<<<<

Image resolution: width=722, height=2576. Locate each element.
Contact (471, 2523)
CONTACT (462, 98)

>>>>
<<<<

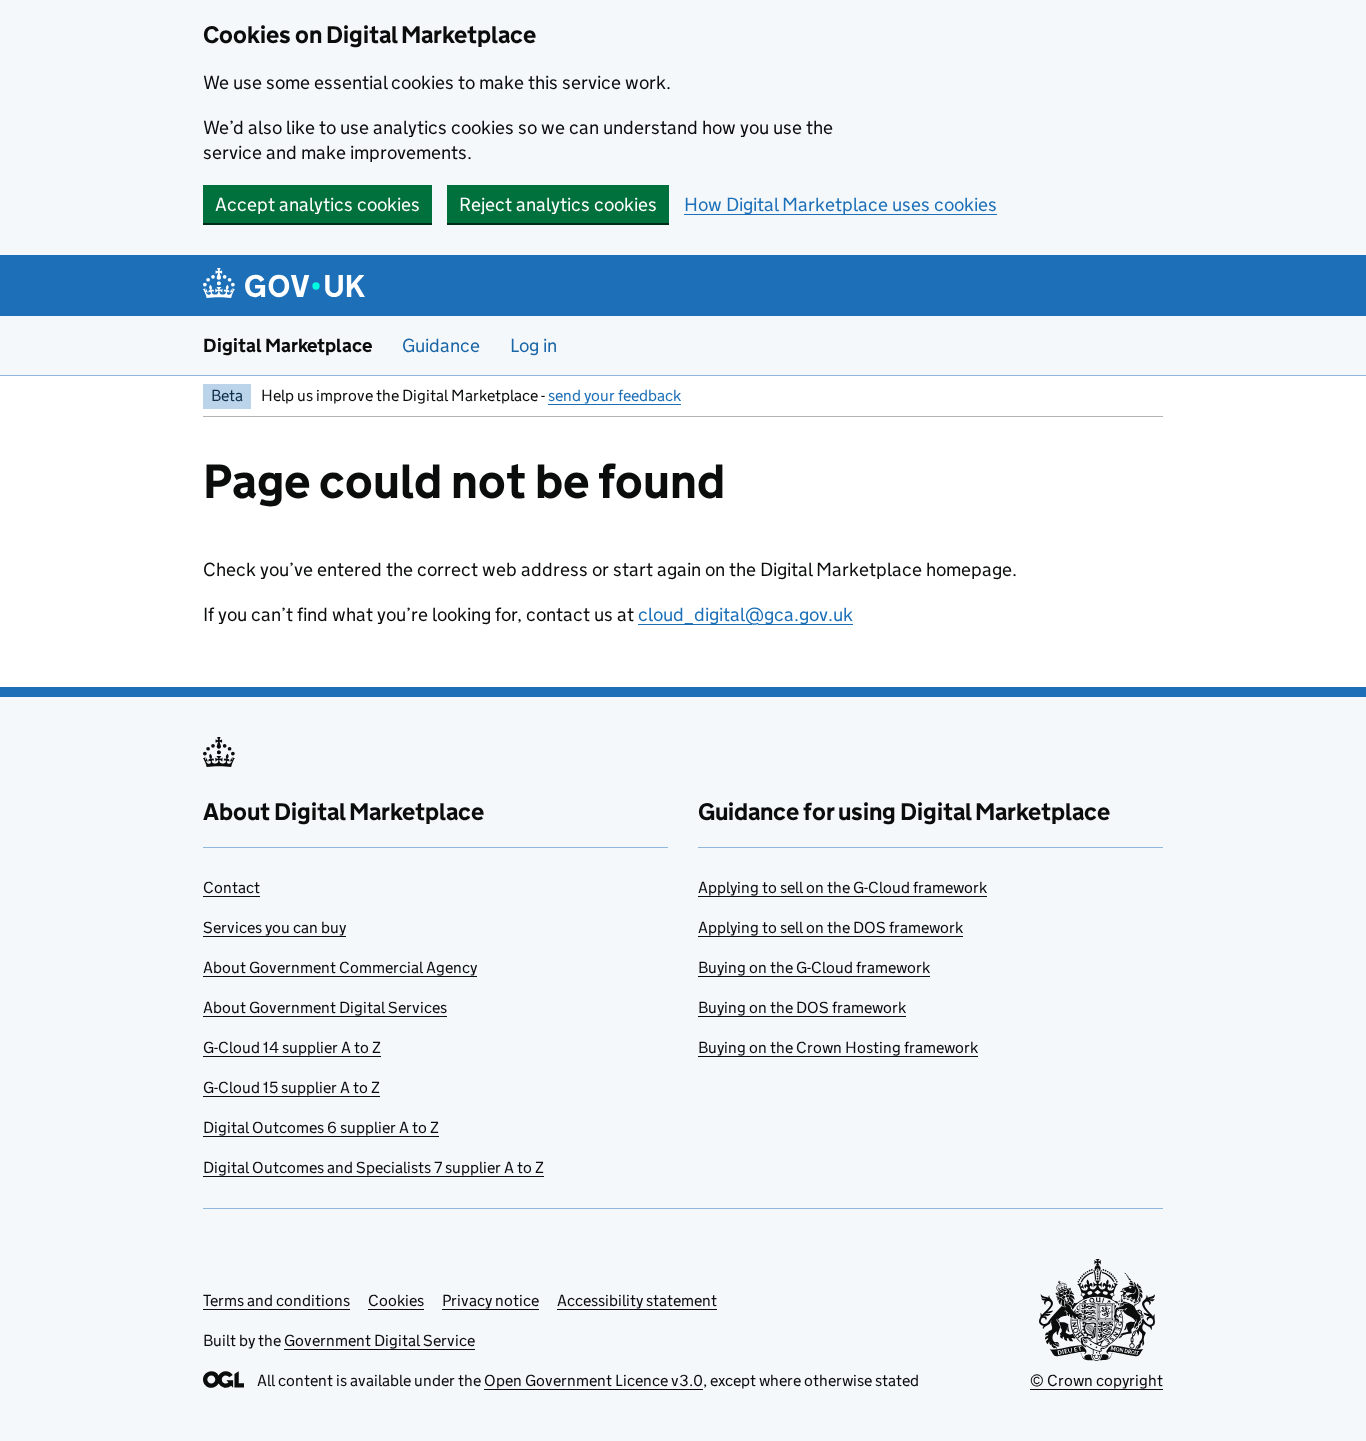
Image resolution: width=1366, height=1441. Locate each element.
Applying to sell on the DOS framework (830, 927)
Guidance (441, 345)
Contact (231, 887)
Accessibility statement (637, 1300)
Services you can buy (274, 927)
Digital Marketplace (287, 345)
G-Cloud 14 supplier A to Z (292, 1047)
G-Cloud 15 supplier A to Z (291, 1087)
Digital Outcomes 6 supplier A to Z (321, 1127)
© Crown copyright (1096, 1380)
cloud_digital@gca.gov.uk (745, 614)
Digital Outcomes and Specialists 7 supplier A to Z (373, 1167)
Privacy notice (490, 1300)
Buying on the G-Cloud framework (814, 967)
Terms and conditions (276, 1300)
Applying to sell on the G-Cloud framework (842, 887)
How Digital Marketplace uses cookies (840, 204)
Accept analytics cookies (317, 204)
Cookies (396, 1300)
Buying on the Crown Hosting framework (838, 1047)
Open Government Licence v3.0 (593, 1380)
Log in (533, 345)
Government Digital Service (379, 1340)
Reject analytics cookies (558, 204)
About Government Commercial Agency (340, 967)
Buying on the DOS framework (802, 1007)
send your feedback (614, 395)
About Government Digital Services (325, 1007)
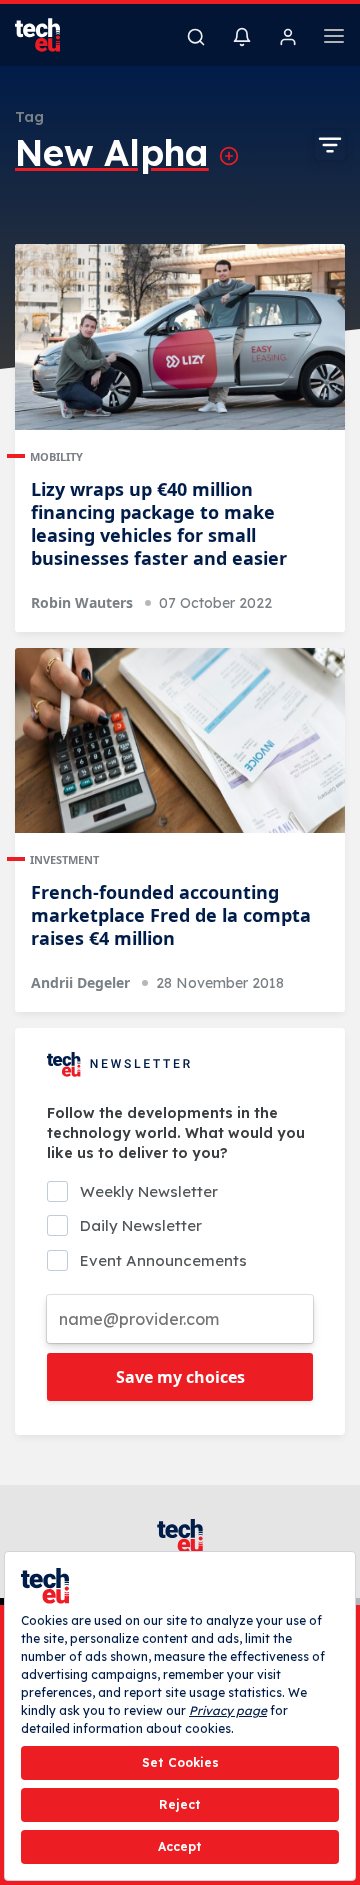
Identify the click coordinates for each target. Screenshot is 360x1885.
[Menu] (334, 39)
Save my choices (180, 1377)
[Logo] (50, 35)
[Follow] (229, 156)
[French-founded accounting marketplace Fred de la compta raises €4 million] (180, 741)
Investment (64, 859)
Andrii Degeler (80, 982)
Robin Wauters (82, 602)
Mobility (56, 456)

>>>>
<<<<

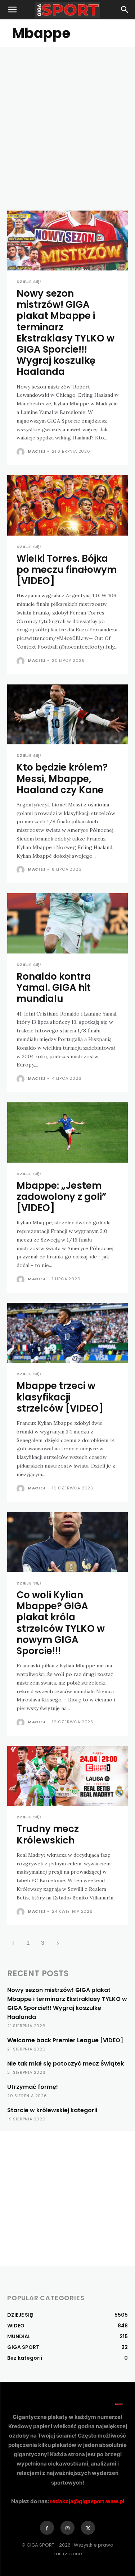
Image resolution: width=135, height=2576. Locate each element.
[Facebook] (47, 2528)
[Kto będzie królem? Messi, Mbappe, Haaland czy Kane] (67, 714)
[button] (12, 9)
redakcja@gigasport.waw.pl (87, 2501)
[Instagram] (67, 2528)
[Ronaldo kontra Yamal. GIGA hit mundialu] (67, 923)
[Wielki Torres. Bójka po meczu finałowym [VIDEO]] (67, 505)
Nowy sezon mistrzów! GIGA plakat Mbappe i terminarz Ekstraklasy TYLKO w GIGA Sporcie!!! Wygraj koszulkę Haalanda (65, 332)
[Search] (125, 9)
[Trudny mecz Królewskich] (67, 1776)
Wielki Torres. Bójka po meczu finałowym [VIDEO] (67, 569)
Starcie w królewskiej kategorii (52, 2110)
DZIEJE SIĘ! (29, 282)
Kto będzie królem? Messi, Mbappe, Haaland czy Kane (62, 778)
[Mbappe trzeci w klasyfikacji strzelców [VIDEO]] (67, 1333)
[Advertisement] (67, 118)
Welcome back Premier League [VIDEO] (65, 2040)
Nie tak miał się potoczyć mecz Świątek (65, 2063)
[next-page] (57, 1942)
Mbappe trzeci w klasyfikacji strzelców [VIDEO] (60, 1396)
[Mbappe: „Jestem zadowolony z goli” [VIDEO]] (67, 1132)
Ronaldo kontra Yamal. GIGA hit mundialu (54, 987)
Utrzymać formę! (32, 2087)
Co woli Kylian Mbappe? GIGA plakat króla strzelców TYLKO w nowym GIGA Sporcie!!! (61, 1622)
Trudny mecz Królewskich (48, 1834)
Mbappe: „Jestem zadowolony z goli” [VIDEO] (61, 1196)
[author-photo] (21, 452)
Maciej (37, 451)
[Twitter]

>>>>

## PROMPT
All lines holding the word "zadowolony" must be found in the listing and copied.

## RESULT FOR THIS TASK
[Mbappe: „Jestem zadowolony z goli” [VIDEO]] (67, 1132)
Mbappe: „Jestem zadowolony z goli” [VIDEO] (61, 1196)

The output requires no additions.